| GIVEN EXERCISE |
Return everything from the line containing "Given: Cancel editing" down to the line containing "Expand the Каталог", reproduced exactly and with both of those lines included.
------ GIVEN DATA ------
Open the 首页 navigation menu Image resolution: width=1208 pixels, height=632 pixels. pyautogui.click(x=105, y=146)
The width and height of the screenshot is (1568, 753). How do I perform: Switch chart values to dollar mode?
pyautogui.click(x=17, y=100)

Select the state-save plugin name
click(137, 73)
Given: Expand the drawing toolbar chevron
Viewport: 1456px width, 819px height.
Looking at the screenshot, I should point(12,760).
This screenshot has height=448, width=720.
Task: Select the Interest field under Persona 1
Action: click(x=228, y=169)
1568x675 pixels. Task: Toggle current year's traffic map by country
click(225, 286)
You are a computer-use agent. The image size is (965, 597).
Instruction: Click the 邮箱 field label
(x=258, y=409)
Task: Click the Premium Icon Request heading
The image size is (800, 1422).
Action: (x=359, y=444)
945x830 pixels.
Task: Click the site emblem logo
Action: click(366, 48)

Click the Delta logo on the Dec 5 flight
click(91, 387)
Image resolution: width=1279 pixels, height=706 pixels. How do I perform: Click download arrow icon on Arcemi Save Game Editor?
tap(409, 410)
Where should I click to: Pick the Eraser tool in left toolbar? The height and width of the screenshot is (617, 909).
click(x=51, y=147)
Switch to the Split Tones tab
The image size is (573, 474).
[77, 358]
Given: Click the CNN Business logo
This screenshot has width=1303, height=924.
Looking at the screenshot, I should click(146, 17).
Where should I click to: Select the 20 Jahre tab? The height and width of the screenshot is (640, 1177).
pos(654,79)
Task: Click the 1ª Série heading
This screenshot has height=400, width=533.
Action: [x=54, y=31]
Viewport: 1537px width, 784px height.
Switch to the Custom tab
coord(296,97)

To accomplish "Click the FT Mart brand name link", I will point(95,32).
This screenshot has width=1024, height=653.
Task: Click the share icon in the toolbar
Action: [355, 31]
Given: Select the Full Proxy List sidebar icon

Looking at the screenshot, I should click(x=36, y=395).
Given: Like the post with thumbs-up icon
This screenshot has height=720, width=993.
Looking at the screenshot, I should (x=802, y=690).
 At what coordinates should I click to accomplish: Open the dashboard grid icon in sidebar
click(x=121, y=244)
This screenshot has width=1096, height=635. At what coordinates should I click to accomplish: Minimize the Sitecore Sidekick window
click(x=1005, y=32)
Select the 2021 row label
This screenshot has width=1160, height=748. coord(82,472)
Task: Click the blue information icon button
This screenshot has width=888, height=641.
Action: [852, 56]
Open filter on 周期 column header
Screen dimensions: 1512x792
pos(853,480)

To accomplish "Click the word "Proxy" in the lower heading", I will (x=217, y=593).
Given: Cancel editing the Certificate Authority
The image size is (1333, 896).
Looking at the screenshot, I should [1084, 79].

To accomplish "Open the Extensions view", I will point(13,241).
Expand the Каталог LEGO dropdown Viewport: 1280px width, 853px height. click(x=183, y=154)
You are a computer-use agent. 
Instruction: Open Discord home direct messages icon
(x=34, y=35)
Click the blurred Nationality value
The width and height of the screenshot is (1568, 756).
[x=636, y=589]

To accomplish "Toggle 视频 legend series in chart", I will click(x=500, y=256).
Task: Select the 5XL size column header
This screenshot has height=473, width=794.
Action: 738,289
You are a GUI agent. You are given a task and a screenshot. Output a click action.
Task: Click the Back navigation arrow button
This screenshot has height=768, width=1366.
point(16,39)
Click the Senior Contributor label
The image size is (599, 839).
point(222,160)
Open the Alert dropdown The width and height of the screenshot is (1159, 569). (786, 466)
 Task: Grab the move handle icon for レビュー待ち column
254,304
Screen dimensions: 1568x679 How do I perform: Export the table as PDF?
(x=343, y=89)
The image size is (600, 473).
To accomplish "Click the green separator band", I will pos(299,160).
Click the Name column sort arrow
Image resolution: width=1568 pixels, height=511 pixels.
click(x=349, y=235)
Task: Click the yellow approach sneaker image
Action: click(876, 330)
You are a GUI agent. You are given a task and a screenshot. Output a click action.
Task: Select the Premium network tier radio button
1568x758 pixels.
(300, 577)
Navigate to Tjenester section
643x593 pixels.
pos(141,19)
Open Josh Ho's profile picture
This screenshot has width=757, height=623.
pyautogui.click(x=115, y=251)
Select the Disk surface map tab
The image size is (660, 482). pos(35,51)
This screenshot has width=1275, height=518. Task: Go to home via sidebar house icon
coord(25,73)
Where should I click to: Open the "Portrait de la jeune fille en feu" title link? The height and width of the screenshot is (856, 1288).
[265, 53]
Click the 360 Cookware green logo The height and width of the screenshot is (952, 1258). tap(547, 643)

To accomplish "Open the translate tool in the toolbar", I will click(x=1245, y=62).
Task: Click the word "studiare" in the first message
------
| ANSWER TO THE PROBLEM |
Given: Cancel editing the Certificate Authority
The image size is (1333, 896).
Looking at the screenshot, I should [1084, 79].

To accomplish "Open the Extensions view", I will point(13,241).
Expand the Каталог LEGO dropdown Viewport: 1280px width, 853px height. click(x=183, y=154)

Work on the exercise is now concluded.